SOURCE TEXT:
Thursday, 6 February 2014

Kurt Paulus on ALPSP International Conference 2013: Part 2 - So what about books?

The Belfry, location of the ALPSP 2013 conference
This is the second in a series of reflections on the 2013 ALPSP International Conference by Kurt Paulus, former Operations Director at the Institute of Physics, and long time supporter of ALPSP. Our thanks go to Kurt for capturing the sessions. If this whets your appetite,save the date for the 2014 conference.

So what about books?

Debates during the last couple of decades have been driven largely by journals and journal-related innovations, with books seeming more like an afterthought at times. They are of course a core component of scholarly publishing, especially in the humanities and social sciences, and it seemed this year that thinking and experimenting about them has shifted more to centre stage. Not only have e-books firmly arrived but so has exploration of open access for books, about a decade after journal publishers first started worrying about it.

After Huw Alexander of Sage entertainingly showed us that the science fiction writers were way ahead of us in their thinking – of course they don’t need to slavishly follow business models – he led us through some of the uncharted territory. The threats of piracy, Amazon, open access are there but we are learning quickly about platforms, pricing models, advertising and mixed media, though we lack standards for sales data that should inform our thinking. However, the ‘age of convergence’ is upon us: devices will align, formats will standardize and new approaches, e.g. selling through content hubs, will emerge.

(Stored items)
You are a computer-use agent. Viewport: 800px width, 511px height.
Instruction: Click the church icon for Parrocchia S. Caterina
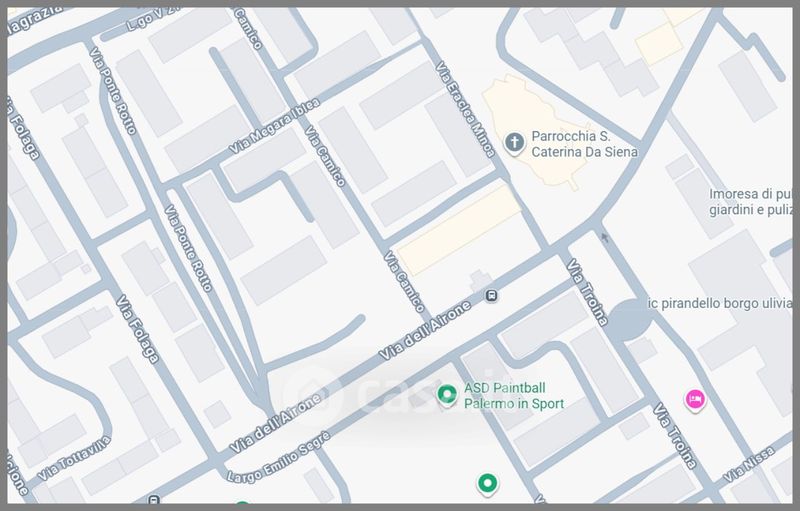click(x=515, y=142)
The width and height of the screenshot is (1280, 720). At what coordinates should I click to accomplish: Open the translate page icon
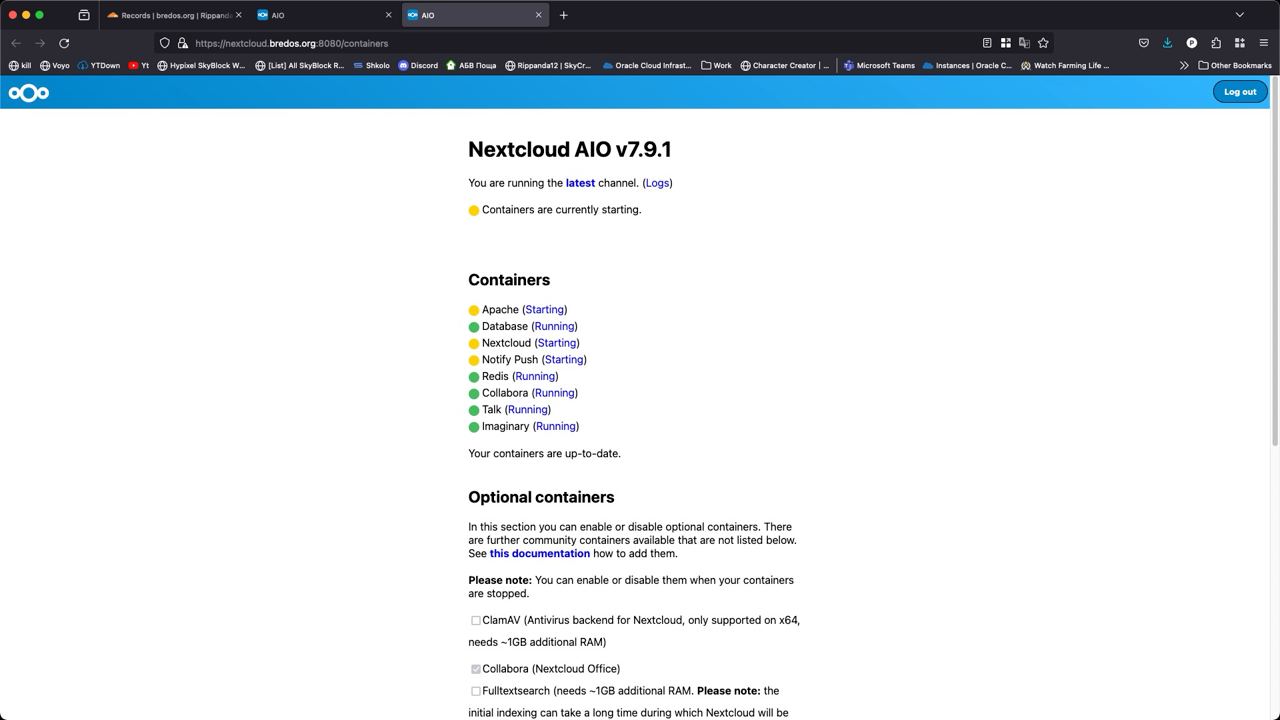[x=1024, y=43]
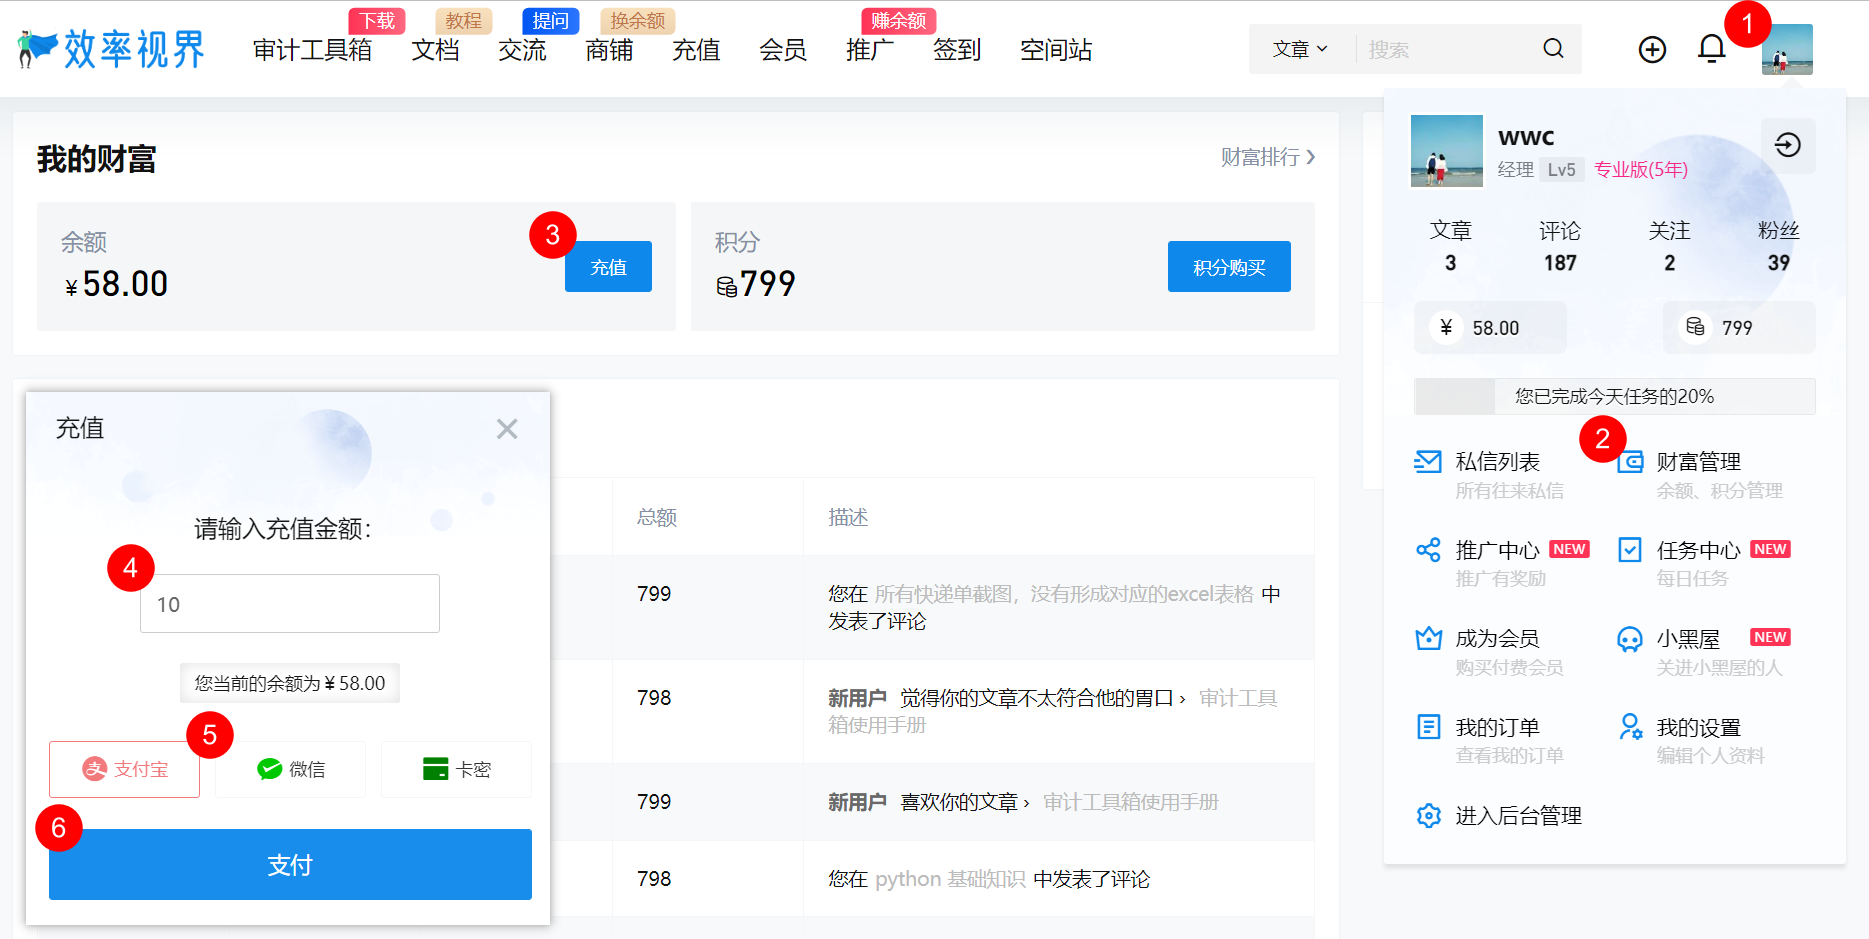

WORK TO COMPLETE:
#1 According to the ALPSP conference piece, what role did Kurt Paulus previously hold?
#2 Continue the ALPSP conference piece from its last sentence.

OUTPUTS FOR THE TASKS:
#1 Operations Director at the Institute of Physics.

#2
“The future is already here, it’s just not evenly distributed” William Gibson

Despite the ‘terrorism of short termism’ – what to do on Monday, the pressure of the bottom line – some signposts are becoming clearer. Is one sold copy preferable to 10 usages, is ownership preferable to access, is there mileage in subscription or usage based models? What about the partners of the future, not just our current peers but Amazon, Google or even coffee shops as digital outlets (look around you next time you pop out for a cuppa).

What is a book, anyway, asked Hazel Newton of Palgrave Macmillan? The current terminologies were coined in the age when print technologies were dominant. Digital content does not discriminate by number of pages or screens or total length, especially when memory is cheap. It is also far less limited by the time constraints that print technologies impose in the form of publication delays and it allows publishers to stay ahead of the game in rapidly moving fields.

“Constantly question why things are the way they are” Hazel Newton (NB: some quotations are paraphrased though close to the original!)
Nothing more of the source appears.